Required work: Where does the word "agent" appear in the entries below? Copy each line that holds it.

Stored data:
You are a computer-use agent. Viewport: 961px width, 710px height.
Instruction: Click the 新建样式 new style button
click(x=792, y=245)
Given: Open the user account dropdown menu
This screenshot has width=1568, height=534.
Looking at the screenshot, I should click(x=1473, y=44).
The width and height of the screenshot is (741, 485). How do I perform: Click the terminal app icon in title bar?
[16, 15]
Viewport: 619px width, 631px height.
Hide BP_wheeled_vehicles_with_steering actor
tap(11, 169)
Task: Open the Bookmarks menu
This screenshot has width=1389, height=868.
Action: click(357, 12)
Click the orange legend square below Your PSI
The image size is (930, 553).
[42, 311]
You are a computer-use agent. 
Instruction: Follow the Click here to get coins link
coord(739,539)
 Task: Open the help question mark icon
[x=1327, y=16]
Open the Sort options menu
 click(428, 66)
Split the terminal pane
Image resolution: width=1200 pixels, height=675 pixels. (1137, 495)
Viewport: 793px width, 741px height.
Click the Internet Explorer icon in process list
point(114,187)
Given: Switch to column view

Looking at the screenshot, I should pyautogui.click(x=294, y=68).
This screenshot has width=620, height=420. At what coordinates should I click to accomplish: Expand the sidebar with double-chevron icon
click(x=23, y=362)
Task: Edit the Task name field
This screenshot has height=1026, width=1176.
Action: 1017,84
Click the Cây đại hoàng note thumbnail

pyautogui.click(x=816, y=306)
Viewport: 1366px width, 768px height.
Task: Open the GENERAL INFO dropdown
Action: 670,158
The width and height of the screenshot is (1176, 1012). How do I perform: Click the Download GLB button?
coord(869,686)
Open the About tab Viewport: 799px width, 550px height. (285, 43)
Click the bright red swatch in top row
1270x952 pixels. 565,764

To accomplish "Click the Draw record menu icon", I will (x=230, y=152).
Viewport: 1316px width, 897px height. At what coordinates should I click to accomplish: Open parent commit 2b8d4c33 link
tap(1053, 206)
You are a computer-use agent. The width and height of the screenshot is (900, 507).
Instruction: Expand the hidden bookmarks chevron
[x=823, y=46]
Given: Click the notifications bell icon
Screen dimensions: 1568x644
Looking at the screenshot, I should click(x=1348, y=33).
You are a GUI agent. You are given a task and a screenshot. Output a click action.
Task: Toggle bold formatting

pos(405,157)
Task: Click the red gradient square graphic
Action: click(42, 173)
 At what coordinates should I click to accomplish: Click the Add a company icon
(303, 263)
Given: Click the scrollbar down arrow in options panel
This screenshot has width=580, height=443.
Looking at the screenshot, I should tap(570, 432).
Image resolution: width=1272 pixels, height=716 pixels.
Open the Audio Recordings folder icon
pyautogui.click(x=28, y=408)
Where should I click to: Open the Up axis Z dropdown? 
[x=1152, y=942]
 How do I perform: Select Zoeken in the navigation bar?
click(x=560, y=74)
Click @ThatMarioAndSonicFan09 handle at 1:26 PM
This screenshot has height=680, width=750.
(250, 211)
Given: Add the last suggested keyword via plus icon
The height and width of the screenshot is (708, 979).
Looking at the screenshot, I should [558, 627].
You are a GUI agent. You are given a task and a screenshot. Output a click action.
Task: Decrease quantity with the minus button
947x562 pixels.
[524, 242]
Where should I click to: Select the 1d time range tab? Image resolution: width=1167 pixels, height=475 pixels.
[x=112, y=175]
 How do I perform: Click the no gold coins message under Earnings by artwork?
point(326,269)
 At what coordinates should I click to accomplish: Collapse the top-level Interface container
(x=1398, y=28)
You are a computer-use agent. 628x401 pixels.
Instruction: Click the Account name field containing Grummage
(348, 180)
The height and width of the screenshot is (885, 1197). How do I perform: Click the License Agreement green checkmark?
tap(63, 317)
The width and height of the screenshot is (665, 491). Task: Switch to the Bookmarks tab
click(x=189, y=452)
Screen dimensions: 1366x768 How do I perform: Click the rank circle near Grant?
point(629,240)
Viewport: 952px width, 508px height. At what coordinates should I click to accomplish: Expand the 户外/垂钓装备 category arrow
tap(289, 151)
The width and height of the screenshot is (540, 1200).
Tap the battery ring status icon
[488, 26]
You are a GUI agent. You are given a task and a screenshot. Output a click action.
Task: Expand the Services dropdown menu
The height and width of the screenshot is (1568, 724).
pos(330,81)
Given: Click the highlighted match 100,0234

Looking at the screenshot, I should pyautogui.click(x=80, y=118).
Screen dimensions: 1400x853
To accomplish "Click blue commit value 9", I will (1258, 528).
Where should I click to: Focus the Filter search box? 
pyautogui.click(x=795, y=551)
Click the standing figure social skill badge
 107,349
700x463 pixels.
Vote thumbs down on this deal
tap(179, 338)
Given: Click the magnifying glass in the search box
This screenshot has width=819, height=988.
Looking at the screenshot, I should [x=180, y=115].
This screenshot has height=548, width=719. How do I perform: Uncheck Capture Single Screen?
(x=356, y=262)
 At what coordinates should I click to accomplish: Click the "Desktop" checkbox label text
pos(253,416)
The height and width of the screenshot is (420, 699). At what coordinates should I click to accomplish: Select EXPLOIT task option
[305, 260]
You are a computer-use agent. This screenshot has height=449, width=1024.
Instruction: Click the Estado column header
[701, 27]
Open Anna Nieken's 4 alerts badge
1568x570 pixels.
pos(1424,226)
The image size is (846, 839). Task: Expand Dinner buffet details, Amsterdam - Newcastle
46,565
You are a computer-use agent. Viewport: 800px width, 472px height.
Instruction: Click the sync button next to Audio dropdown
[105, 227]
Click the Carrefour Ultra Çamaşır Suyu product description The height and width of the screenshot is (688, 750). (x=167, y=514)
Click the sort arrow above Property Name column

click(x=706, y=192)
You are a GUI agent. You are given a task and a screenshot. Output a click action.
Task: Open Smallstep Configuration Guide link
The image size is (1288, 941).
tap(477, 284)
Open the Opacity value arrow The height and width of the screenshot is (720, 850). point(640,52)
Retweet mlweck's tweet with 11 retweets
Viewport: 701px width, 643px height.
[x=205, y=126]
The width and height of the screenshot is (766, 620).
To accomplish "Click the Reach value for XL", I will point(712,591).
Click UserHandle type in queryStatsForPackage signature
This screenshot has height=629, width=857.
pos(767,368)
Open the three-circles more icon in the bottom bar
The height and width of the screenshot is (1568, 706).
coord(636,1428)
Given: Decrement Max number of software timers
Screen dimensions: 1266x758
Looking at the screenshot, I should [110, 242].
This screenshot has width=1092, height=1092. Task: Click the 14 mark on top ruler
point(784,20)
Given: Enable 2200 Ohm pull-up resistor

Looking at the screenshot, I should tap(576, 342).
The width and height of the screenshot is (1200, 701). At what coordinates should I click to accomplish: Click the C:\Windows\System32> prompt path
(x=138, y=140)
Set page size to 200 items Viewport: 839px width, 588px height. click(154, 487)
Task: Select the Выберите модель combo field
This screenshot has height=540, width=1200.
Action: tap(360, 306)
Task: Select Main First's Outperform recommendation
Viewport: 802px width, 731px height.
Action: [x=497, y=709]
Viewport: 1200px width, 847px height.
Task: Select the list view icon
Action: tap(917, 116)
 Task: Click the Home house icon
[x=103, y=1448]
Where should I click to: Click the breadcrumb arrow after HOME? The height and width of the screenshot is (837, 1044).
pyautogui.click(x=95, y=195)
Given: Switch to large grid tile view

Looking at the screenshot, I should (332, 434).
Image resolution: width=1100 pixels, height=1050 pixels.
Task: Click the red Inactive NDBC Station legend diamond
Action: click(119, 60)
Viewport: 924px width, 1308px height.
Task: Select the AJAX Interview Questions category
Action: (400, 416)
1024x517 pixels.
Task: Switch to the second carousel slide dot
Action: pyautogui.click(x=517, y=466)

Task answer:
You are a computer-use agent. Viewport: 961px width, 710px height.
You are a computer-use agent. 
You are a computer-use agent. The width and height of the screenshot is (900, 507).
You are a GUI agent. You are given a task and a screenshot. Output a click action.
You are a GUI agent. You are given a task and a screenshot. Output a click action.
You are a computer-use agent. 628x401 pixels.
You are a GUI agent. You are given a task and a screenshot. Output a click action.
You are a computer-use agent. This screenshot has height=449, width=1024.
You are a computer-use agent. Viewport: 800px width, 472px height.
You are a GUI agent. You are given a task and a screenshot. Output a click action.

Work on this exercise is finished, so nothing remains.